This brings to mind the story of the Nigerian politician who went to an eatery for a meal on seeing a signpost, ‘COME AND HAVE YOUR FREE LUNCH, YOUR GRANDFATHERS HAVE PAID FOR IT.’ On the strength of this the man went in and gorged himself to satisfaction. On leaving, he was presented with a bill. The man was worried and questioned the rationale for the bill judging from the fact of the advertised message. Not only this, he complained of the outrageous amount in the bill. The manager of the canteen explained that 10 years ago, a plate of meal was N5, presently it is N500, but 20 years from now, and at the rate of inflation in the country, it will be well over N5, 000. For the restaurant to be in business, he has to pay for his grandchildren, and the bill of N5, 000 given to him is far below the price for same meal 20 or more years from now.

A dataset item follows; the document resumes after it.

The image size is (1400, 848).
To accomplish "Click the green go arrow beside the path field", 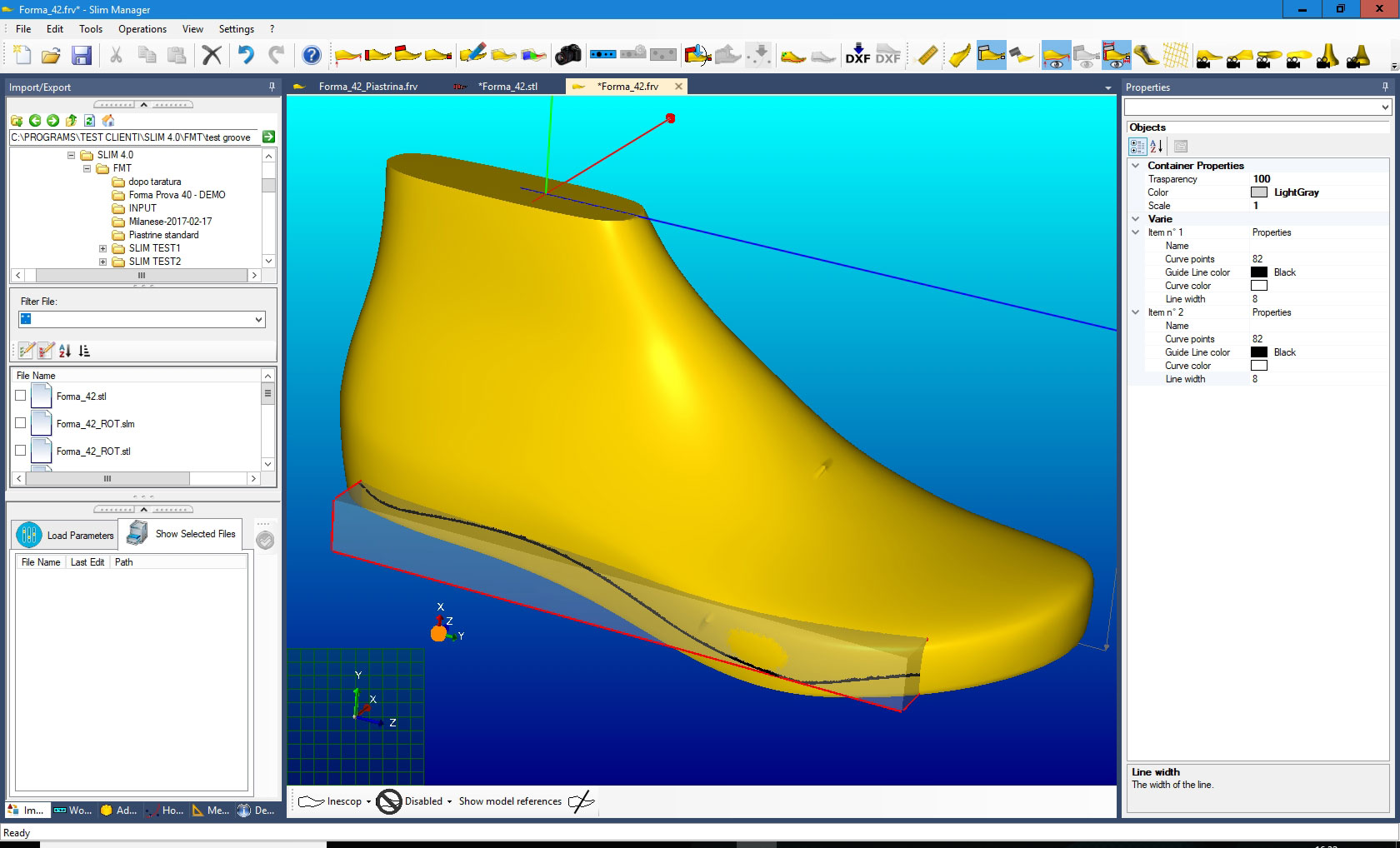I will [268, 137].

The message from this is if we are not mindful of the harm we cause in the present, we are billed to expend much more resources to secure the future we want.

The climax of our assiduous ethical denigration is the decay in infrastructure, epileptic state of social amenities and a nation tottering on the brinks of inactivity and socio-economic inertia. The sector most severely affected by this decay is the energy sector formerly National Electric Power Authority, NEPA. The dysfunction in the system is so adverse that Nigerians renamed the Acronym, ‘Never Expect Power Always’.

Energy is a core driver for the economy. The discipline of political economics tells us the purpose of political leadership, to be adjudged good, is to create and maintain a viable and robust economy. A healthy economy is a healthy society. Without a reliable power supply, the end of all political leadership, to create a conducive society becomes a waking dream.

Adesegun Akin-Olugbade, the Executive Director and General Counsel of African Finance Corporation, AFC, captured this similitude. He said, ‘Growth of the Nigerian economy cannot be fully realised without an efficient and functioning power sector’

AFC is a multi-lateral finance institute established in 2007 to drive private sector infrastructure investment in Africa. It is presently in partnership with USAID in the US Presidential “Power Africa Initiative”, which is the brainchild of President Barrack Obama. It is aimed at boosting investment in Africa’s power sector over the next 5 years.

The problem of inadequate power has been identified as the major challenge confronting Africa’s economic under-performance and poor capital development. With exception of South Africa, per capita energy consumption across Africa is far below the benchmark for developing economies.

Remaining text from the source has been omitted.